Я показал художнику свои рисунки. Он понял, что мы больны одной болезнью. Пригласил к себе.
Старинный домик особняком, огороженный высоченным забором. Там у хозяина был огород, где он работал.
– А, это ты, ну проходи, – обыденно встретил меня, открывая калитку.
Он показал мне письма из ЗНУИ, глянцевые журналы со статьями о нём, которыми, похоже, дорожил. Угостил чаем…
Жена художника умерла – он жил затворником и работал сторожем в городском краеведческом музее.
Так мне посчастливилось познакомиться с уникальным человеком и если не подружиться, то поближе узнать о нём и его творчестве.
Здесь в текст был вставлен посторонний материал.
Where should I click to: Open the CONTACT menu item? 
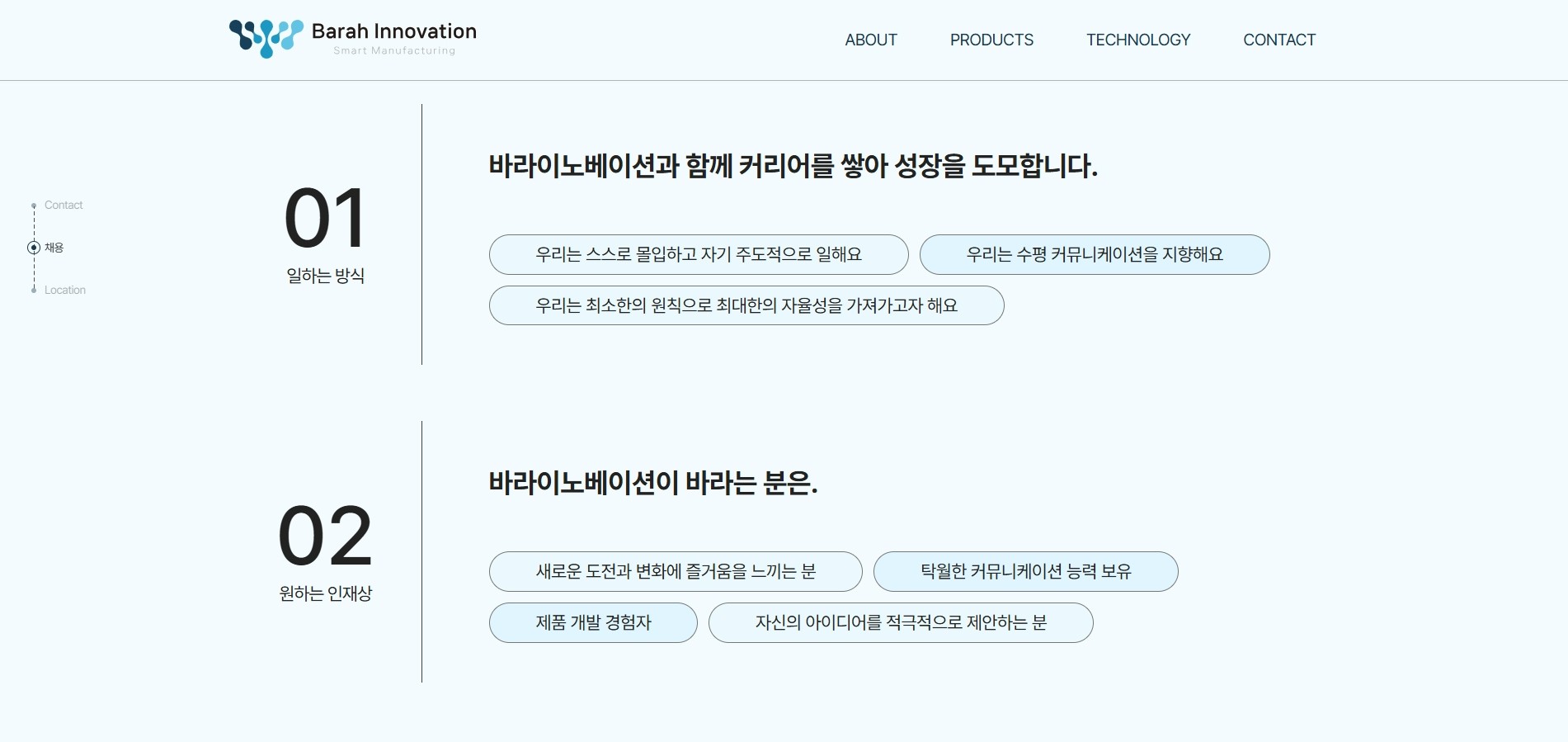click(1279, 40)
В Прокопьевске я знал ещё человек десять художников-самоучек, которые тоже учились или закончили ЗНУИ и творили по наиву. Но они оставались любителями. А Иван Егорович посвятил творчеству свою жизнь . Преподаватели университета искусств курировали его более сорока лет. И видели в нём то земное, исконно русское, что находит отклик в душе любого человека, пусть даже далекого от искусства.
Не по статусу, но по определению он был поистине народный художник, у которого своя философия жизни, что и отличает его картины.
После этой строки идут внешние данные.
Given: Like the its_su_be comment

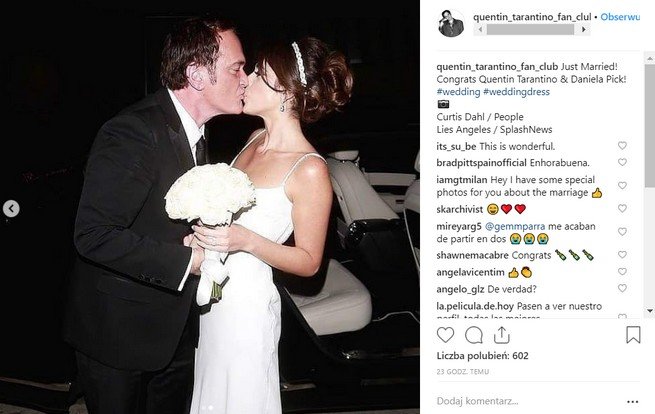Looking at the screenshot, I should 622,145.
Искусствоведы сравнивали его с гениальными мастерами: Ван Гогом, Пиросмани. А в Прокопьевске его называли просто – дед. Местные пацаны над ним подшучивали. Его затворнический образ жизни – не что иное, как защитная реакция от недобрых людей. По большому счёту, в Прокопьевске его вообще не считали за художника и относились к его творчеству с иронией. Пока не пришло всенародное признание. И стали думать, как устроить его жизнь. Область решила – в интернат для престарелых.
На территории интерната, по ходатайству ЗНУИ, построили дом-мастерскую для художника. Там он прожил чуть больше года. Как старое дерево с корнями пересадили с одного места на другое. В 80 лет это стало для него большим стрессом…
Я был на похоронах. В посёлке Инском на могиле художника поставили памятник. Изготовил его скульптор, член Союза художников России Николай Яковлевич Козленко.
…Всю свою жизнь Иван Егорович как мог зарабатывал кусок хлеба: он хорошо клал печи, работал обходчиком на железной дороге, продавал овощи со своего огорода.
Единственное, что он не продавал, – свои картины. Хотя за них сулили большие деньги.
«Продать работу не могу, – признавался он, – так как это – продать свою голову. Какие бы капиталы ни были, в землю не закопаешь».